Na entrevista, a especialista Helena Andrade também conversou sobre políticas de preservação da água, o poder das gerações mais jovens e projeções para o futuro.

Confira o bate-papo na íntegra

Hoje, quatro anos depois da análise dos mananciais que abastecem Salvador, como você acha que a população ainda se relaciona com os mananciais? Quanto mais perto das cidades, os mananciais são mais comprometidos, mais degradados. Mais longe, estão mais limpos. Se você ver os rios de Salvador, você vai ver o quanto estão comprometidos. O que é despejado. A população também não ajuda. O próprio pessoal do interior não tem essa consciência; o que acarreta essa piora é a densidade demográfica. Nos interiores, onde a agricultura é mais forte, os agrotóxicos podem carrear para os rios, contaminá-los. Quem bebe dessa água também pode ser contaminado. E só com o tempo gente vê as consequências.

As políticas de preservação da água têm conseguido melhorar a condição de manaciais? É uma resposta muito ampla, porque cada órgão tem uma finalidade. Por exemplo, as tomadas da decisão não são do Inema; o Inema informa. Por outro lado, a gente vê que tem águas que estão impróprias permanentemente, mas ninguém faz nada. Os rios de Salvador também estão bem comprometidos, mas o que está sendo feito? Falo isso como cidadã que olha, monitora esses dados. 

De que maneira você acredita que as entidades governamentais e a população podem atuar para, gradativamente, melhorar a qualidade das águas? Antes de tudo, é preciso educação, consciência ambiental. Se existir o propósito de que a água é nossa responsabilidade, com certeza teremos uma mudança. Tem que começar na base, na escola. Desde o pré-escolar. Isso é a base de tudo. As crianças, quando recebem as informações, inclusive, levam para casa, mostram os pais. Mas aí surge também o problema da tomada de consciência da importância da educação. Além disso, também é preciso continuar com as campanhas. A internet e os meios de comunicação são tão fortes, poderiam ajudar tanto nisso.

A água sai dos mananciais e segue, após a captação e distribuição, para a casa das pessoas. A qualidade das águas nesses reservatórios está garantida? Quando a água chega na sua casa, no reservatório, ela pode ter alterações. Normalmente, em condomínios, shoppings, acontecem limpezas semestrais. Em locais como hospitais, por exemplo, a limpeza pode até ser mensal. Às vezes, as pessoas contaminam uma água que era limpa. Em instituições públicas, a Vigilância Sanitária exige que apresente um laudo de qualidade. Até porque, se não exigir, ninguém apresenta. 
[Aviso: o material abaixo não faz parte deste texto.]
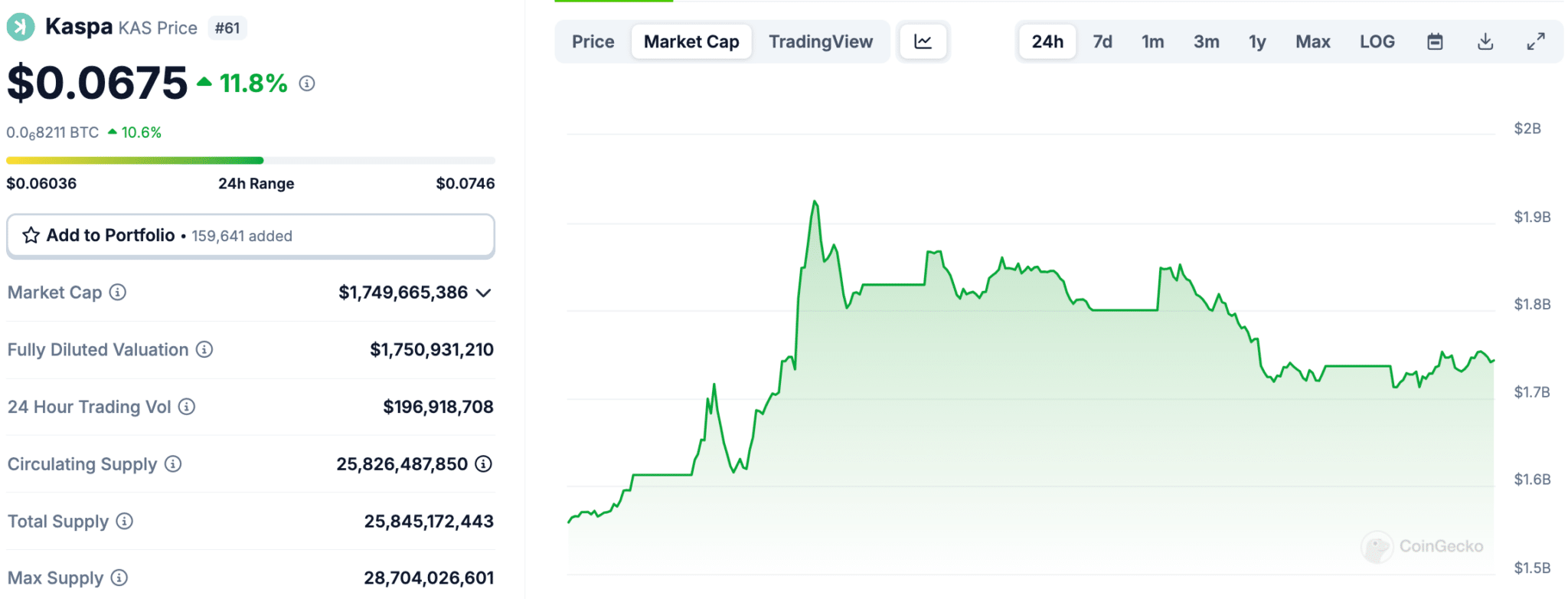Image resolution: width=1568 pixels, height=599 pixels.
Task: Open the calendar date range picker
Action: tap(1435, 41)
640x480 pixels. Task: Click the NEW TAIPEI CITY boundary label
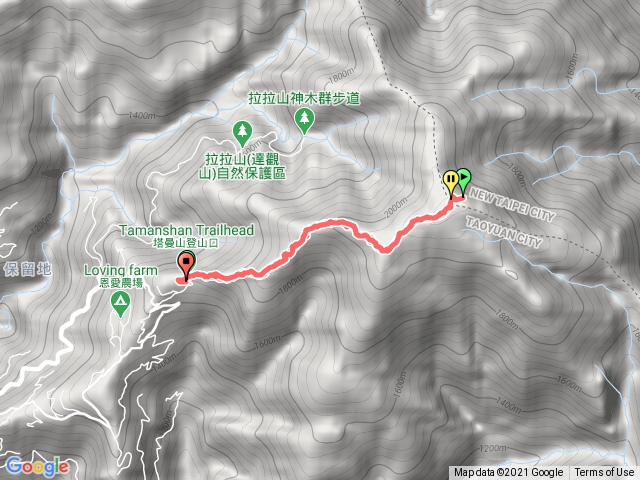coord(512,204)
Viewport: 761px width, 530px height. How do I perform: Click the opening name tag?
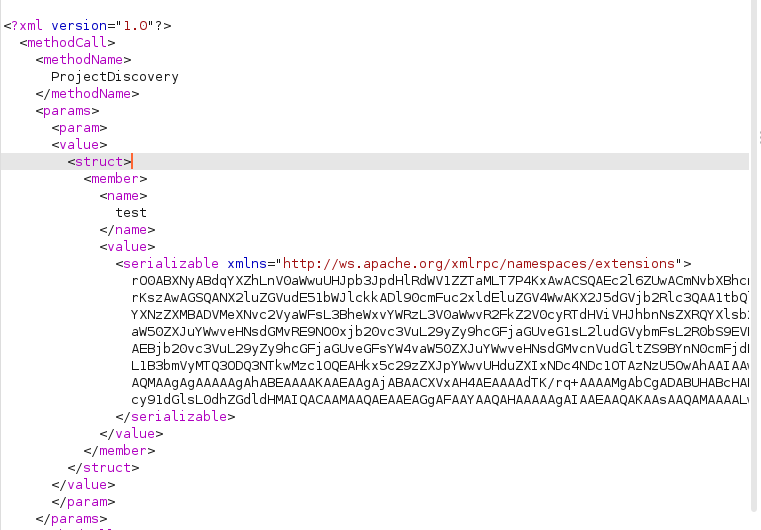tap(123, 195)
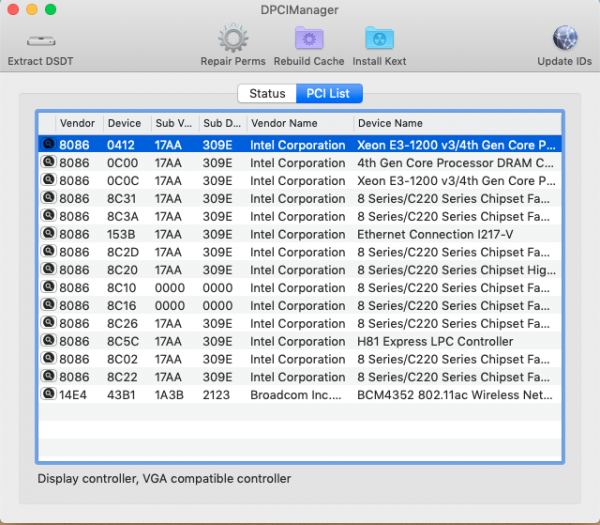Image resolution: width=600 pixels, height=525 pixels.
Task: Click magnifier icon on Broadcom BCM4352 row
Action: [47, 395]
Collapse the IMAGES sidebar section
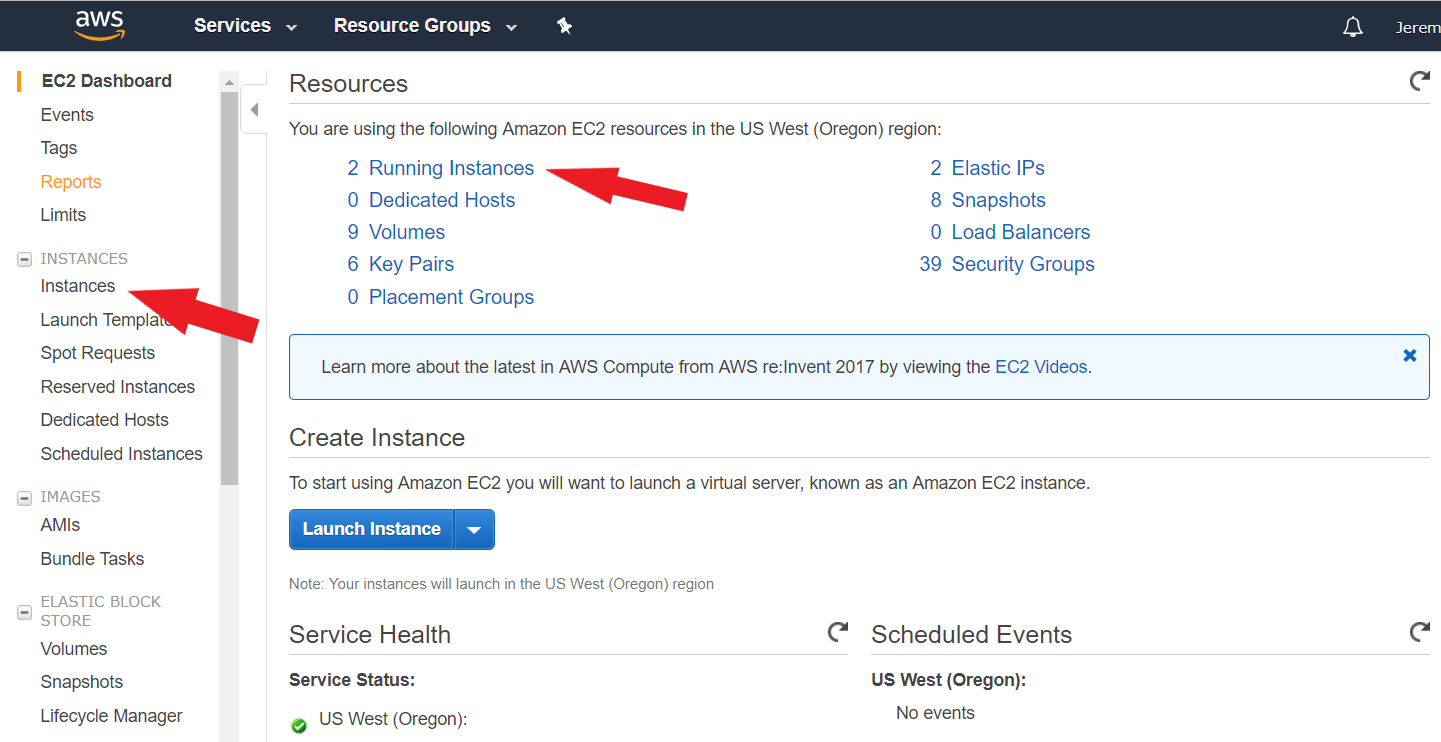This screenshot has height=742, width=1441. 25,497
Mas, o que pode ser feito caso a pesssoa percebe algum processo incorreto de limpeza de reservatório? Para o uso básico, precisa existir a limpeza do reservatório. E, após essa limpeza, o ideal é que haja uma análise química de como estava antes e como ficou. Normalmente, é uma empresa especializada que faz isso, alguém que trabalha com limpeza de reservatório: porque eles têm que clorar (colocar cloro), têm que limpar. Se não fizer direito, acaba contaminando mais. O primeiro passo é exigir do síndico um registro que mostre que essa empresa presta um bom serviço.
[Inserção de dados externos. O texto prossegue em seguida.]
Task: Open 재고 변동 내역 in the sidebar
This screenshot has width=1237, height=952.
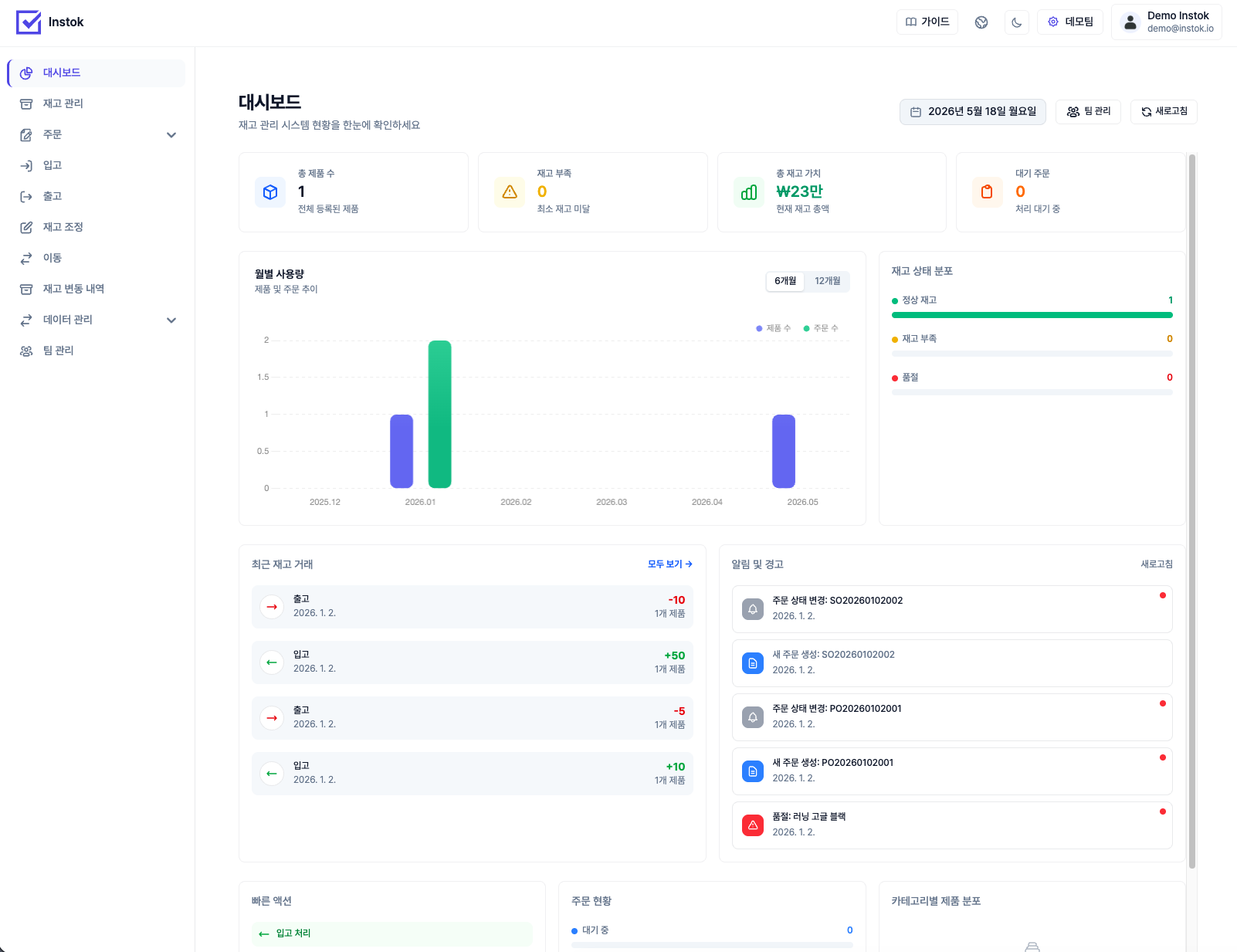Action: coord(97,289)
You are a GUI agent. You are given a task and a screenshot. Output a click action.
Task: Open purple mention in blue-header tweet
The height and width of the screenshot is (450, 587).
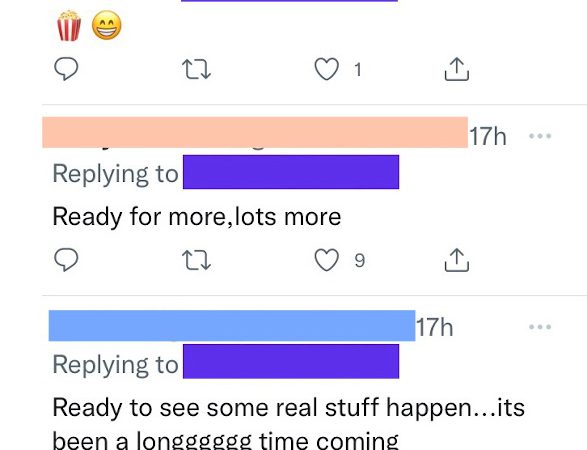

Neste Dia Mundial da Água, quatro anos após a apresentação dos resultados, você acha que algo mudou para as águas baianas? Eu acho que a população continua sem consciência. Digo isso até por experiências em reuniões de condomínio. A gente fala de descargas que economizam, por exemplo, e as pessoas não têm consciência. Dizem: "ah, eu vou pagar a mesma coisa, porque gastar menos águas?" Se você ouve isso de pessoas adultas, teoricamente instruídas, imagine do resto. A população acha que é inesgotável. É pena que só vamos nos dar conta quando faltar. Eu acho que os jovens têm mais essa consciência. Mas, com os mais velhos, é complicado. Eu acho que, para os mais velhos, só sentindo no bolso.